Children living in polluted cities are at increased risk of developing neurodegenerative diseases such as Alzheimer's or Parkinson's, say researchers at the University of Montana.
The team compared 58 serum and cerebrospinal fluid samples from a control group living in a low-pollution city and compared them by age, gender, socioeconomic status and education to 81 children living in Mexico City.
Children in Mexico City were found to exhibit immune dysregulation or high levels of auto-antibodies that worked against their own brain components, damaging the brain over time.
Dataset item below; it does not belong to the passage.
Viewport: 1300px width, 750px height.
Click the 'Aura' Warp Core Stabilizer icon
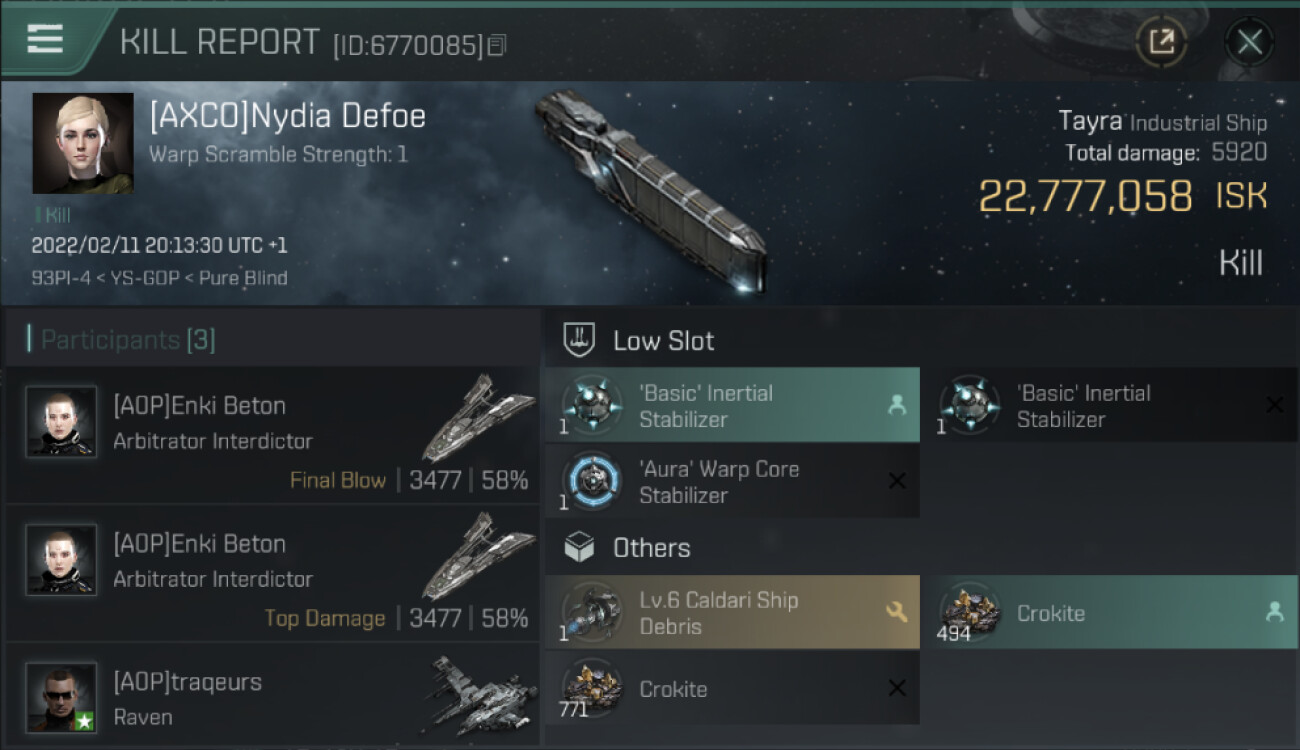(x=590, y=481)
This indicates damage to the blood-brain barrier that keeps antigens and neurotoxins away from the brain.
Brain auto-antibodies are found in the brains of people with neuro-inflammatory diseases like multiple sclerosis. Mexico City has registered many MS cases.
A breakdown in the blood-brain barrier allows not only particulate matter from air pollution but also the harmful neurotoxins like carbon and sulphur to enter the brain and cause long-lasting damage.
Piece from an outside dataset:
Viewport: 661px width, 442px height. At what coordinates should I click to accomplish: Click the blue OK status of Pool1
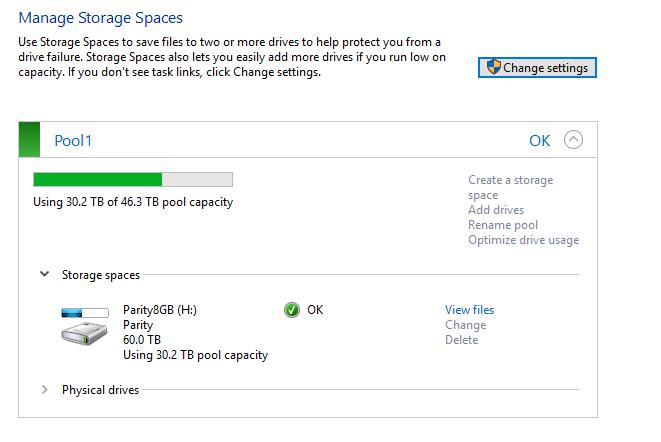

The paper appeared in the Journal of Alzheimer's Disease.
Polluted outdoor air caused 620,000 premature deaths in India in 2010, up from the 100,000 deaths in 2000 according to Global Burden of Disease 2013.
Air pollution killed 7 million people in 2012, causing one in eight of the total deaths globally, says the World Health Organisation. Respiratory ailments and cardio-vascular diseases are the most common fall-outs of long-term air pollution.